[[ INFORMATION SHOWN, beginning ]]
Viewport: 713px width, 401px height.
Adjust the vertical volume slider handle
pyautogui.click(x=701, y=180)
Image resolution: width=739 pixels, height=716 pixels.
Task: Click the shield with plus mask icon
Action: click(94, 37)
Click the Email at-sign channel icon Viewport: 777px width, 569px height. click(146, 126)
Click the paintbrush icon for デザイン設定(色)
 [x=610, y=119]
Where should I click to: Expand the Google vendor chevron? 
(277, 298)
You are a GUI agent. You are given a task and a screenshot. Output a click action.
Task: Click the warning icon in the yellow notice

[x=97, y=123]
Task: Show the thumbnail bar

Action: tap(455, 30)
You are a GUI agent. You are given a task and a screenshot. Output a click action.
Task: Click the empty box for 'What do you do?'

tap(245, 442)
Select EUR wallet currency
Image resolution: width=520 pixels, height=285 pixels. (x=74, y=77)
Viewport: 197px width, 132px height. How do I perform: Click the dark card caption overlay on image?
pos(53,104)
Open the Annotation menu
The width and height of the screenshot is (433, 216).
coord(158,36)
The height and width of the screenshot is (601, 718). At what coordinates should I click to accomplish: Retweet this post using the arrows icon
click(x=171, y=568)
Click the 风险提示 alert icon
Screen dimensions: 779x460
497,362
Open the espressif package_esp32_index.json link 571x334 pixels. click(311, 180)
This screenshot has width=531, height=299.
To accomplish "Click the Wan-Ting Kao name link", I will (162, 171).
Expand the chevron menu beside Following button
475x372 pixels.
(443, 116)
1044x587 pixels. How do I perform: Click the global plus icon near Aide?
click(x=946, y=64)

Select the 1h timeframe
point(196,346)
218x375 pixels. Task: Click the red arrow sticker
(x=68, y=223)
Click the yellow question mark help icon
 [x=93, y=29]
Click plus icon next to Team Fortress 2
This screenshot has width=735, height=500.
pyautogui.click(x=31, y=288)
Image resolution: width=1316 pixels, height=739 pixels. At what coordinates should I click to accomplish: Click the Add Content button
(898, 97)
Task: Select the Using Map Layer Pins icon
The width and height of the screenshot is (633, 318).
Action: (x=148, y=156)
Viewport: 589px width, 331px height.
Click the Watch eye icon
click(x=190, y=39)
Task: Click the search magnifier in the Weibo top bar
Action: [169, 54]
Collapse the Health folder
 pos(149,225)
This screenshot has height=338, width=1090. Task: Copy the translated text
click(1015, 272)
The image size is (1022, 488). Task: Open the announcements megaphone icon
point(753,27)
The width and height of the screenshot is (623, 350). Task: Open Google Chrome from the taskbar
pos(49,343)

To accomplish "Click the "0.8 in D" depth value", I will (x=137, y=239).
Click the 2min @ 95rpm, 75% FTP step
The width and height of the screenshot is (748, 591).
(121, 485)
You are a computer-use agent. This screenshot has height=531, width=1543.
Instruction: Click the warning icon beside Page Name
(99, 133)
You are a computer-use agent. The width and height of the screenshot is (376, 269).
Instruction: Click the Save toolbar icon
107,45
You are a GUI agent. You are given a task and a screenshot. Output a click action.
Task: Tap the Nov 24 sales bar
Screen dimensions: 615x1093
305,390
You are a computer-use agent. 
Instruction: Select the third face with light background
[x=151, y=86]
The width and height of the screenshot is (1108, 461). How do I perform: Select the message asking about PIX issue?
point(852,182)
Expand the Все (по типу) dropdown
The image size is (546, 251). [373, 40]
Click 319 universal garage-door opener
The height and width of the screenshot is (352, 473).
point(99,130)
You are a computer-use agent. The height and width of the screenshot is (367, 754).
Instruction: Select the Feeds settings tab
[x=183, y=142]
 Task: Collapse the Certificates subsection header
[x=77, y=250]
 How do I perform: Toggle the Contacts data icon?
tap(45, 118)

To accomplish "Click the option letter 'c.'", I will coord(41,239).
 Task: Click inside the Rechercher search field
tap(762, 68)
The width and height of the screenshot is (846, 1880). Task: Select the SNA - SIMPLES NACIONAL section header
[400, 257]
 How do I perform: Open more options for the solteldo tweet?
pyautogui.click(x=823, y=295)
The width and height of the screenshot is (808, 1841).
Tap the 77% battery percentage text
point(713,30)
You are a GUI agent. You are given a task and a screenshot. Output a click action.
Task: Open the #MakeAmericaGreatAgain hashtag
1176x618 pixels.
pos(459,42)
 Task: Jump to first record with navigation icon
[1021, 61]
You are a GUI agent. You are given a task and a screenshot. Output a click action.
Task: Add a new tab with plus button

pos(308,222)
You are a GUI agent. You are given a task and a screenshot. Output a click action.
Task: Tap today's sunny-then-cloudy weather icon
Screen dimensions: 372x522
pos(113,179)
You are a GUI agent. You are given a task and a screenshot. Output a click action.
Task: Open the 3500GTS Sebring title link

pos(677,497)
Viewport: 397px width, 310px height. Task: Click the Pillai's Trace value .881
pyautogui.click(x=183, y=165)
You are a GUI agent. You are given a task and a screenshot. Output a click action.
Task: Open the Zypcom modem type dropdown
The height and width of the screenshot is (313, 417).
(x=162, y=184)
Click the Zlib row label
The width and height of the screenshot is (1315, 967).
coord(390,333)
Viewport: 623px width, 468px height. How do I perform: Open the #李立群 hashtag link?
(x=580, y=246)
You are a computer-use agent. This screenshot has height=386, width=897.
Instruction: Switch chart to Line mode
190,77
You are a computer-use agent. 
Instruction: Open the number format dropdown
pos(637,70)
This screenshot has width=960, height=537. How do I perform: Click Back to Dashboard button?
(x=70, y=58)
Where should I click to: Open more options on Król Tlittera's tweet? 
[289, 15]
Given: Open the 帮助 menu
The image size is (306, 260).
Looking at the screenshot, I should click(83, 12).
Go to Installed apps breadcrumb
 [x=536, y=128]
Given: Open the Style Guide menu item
[[ INFORMATION SHOWN, end ]]
An exact restatement of the data is required.

:: EXERCISE ANSWER ::
Viewport: 713px width, 401px height.
Adjust the vertical volume slider handle
pyautogui.click(x=701, y=180)
Image resolution: width=739 pixels, height=716 pixels.
Task: Click the shield with plus mask icon
Action: click(94, 37)
Click the Email at-sign channel icon Viewport: 777px width, 569px height. click(146, 126)
Click the paintbrush icon for デザイン設定(色)
 [x=610, y=119]
Where should I click to: Expand the Google vendor chevron? 
(277, 298)
You are a GUI agent. You are given a task and a screenshot. Output a click action.
Task: Click the warning icon in the yellow notice

[x=97, y=123]
Task: Show the thumbnail bar

Action: tap(455, 30)
You are a GUI agent. You are given a task and a screenshot. Output a click action.
Task: Click the empty box for 'What do you do?'

tap(245, 442)
Select EUR wallet currency
Image resolution: width=520 pixels, height=285 pixels. (x=74, y=77)
Viewport: 197px width, 132px height. How do I perform: Click the dark card caption overlay on image?
pos(53,104)
Open the Annotation menu
The width and height of the screenshot is (433, 216).
coord(158,36)
The height and width of the screenshot is (601, 718). At what coordinates should I click to accomplish: Retweet this post using the arrows icon
click(x=171, y=568)
Click the 风险提示 alert icon
Screen dimensions: 779x460
497,362
Open the espressif package_esp32_index.json link 571x334 pixels. click(311, 180)
This screenshot has width=531, height=299.
To accomplish "Click the Wan-Ting Kao name link", I will (162, 171).
Expand the chevron menu beside Following button
475x372 pixels.
(443, 116)
1044x587 pixels. How do I perform: Click the global plus icon near Aide?
click(x=946, y=64)

Select the 1h timeframe
point(196,346)
218x375 pixels. Task: Click the red arrow sticker
(x=68, y=223)
Click the yellow question mark help icon
 [x=93, y=29]
Click plus icon next to Team Fortress 2
This screenshot has width=735, height=500.
pyautogui.click(x=31, y=288)
Image resolution: width=1316 pixels, height=739 pixels. At what coordinates should I click to accomplish: Click the Add Content button
(898, 97)
Task: Select the Using Map Layer Pins icon
The width and height of the screenshot is (633, 318).
Action: (x=148, y=156)
Viewport: 589px width, 331px height.
Click the Watch eye icon
click(x=190, y=39)
Task: Click the search magnifier in the Weibo top bar
Action: [169, 54]
Collapse the Health folder
 pos(149,225)
This screenshot has height=338, width=1090. Task: Copy the translated text
click(1015, 272)
The image size is (1022, 488). Task: Open the announcements megaphone icon
point(753,27)
The width and height of the screenshot is (623, 350). Task: Open Google Chrome from the taskbar
pos(49,343)

To accomplish "Click the "0.8 in D" depth value", I will (x=137, y=239).
Click the 2min @ 95rpm, 75% FTP step
The width and height of the screenshot is (748, 591).
(121, 485)
You are a computer-use agent. This screenshot has height=531, width=1543.
Instruction: Click the warning icon beside Page Name
(99, 133)
You are a computer-use agent. The width and height of the screenshot is (376, 269).
Instruction: Click the Save toolbar icon
107,45
You are a GUI agent. You are given a task and a screenshot. Output a click action.
Task: Tap the Nov 24 sales bar
Screen dimensions: 615x1093
305,390
You are a computer-use agent. 
Instruction: Select the third face with light background
[x=151, y=86]
The width and height of the screenshot is (1108, 461). How do I perform: Select the message asking about PIX issue?
point(852,182)
Expand the Все (по типу) dropdown
The image size is (546, 251). [373, 40]
Click 319 universal garage-door opener
The height and width of the screenshot is (352, 473).
point(99,130)
You are a computer-use agent. The height and width of the screenshot is (367, 754).
Instruction: Select the Feeds settings tab
[x=183, y=142]
 Task: Collapse the Certificates subsection header
[x=77, y=250]
 How do I perform: Toggle the Contacts data icon?
tap(45, 118)

To accomplish "Click the option letter 'c.'", I will coord(41,239).
 Task: Click inside the Rechercher search field
tap(762, 68)
The width and height of the screenshot is (846, 1880). Task: Select the SNA - SIMPLES NACIONAL section header
[400, 257]
 How do I perform: Open more options for the solteldo tweet?
pyautogui.click(x=823, y=295)
The width and height of the screenshot is (808, 1841).
Tap the 77% battery percentage text
point(713,30)
You are a GUI agent. You are given a task and a screenshot. Output a click action.
Task: Open the #MakeAmericaGreatAgain hashtag
1176x618 pixels.
pos(459,42)
 Task: Jump to first record with navigation icon
[1021, 61]
You are a GUI agent. You are given a task and a screenshot. Output a click action.
Task: Add a new tab with plus button

pos(308,222)
You are a GUI agent. You are given a task and a screenshot. Output a click action.
Task: Tap today's sunny-then-cloudy weather icon
Screen dimensions: 372x522
pos(113,179)
You are a GUI agent. You are given a task and a screenshot. Output a click action.
Task: Open the 3500GTS Sebring title link

pos(677,497)
Viewport: 397px width, 310px height. Task: Click the Pillai's Trace value .881
pyautogui.click(x=183, y=165)
You are a GUI agent. You are given a task and a screenshot. Output a click action.
Task: Open the Zypcom modem type dropdown
The height and width of the screenshot is (313, 417).
(x=162, y=184)
Click the Zlib row label
The width and height of the screenshot is (1315, 967).
coord(390,333)
Viewport: 623px width, 468px height. How do I perform: Open the #李立群 hashtag link?
(x=580, y=246)
You are a computer-use agent. This screenshot has height=386, width=897.
Instruction: Switch chart to Line mode
190,77
You are a computer-use agent. 
Instruction: Open the number format dropdown
pos(637,70)
This screenshot has width=960, height=537. How do I perform: Click Back to Dashboard button?
(x=70, y=58)
Where should I click to: Open more options on Król Tlittera's tweet? 
[289, 15]
Given: Open the 帮助 menu
The image size is (306, 260).
Looking at the screenshot, I should click(83, 12).
Go to Installed apps breadcrumb
 [x=536, y=128]
Given: Open the Style Guide menu item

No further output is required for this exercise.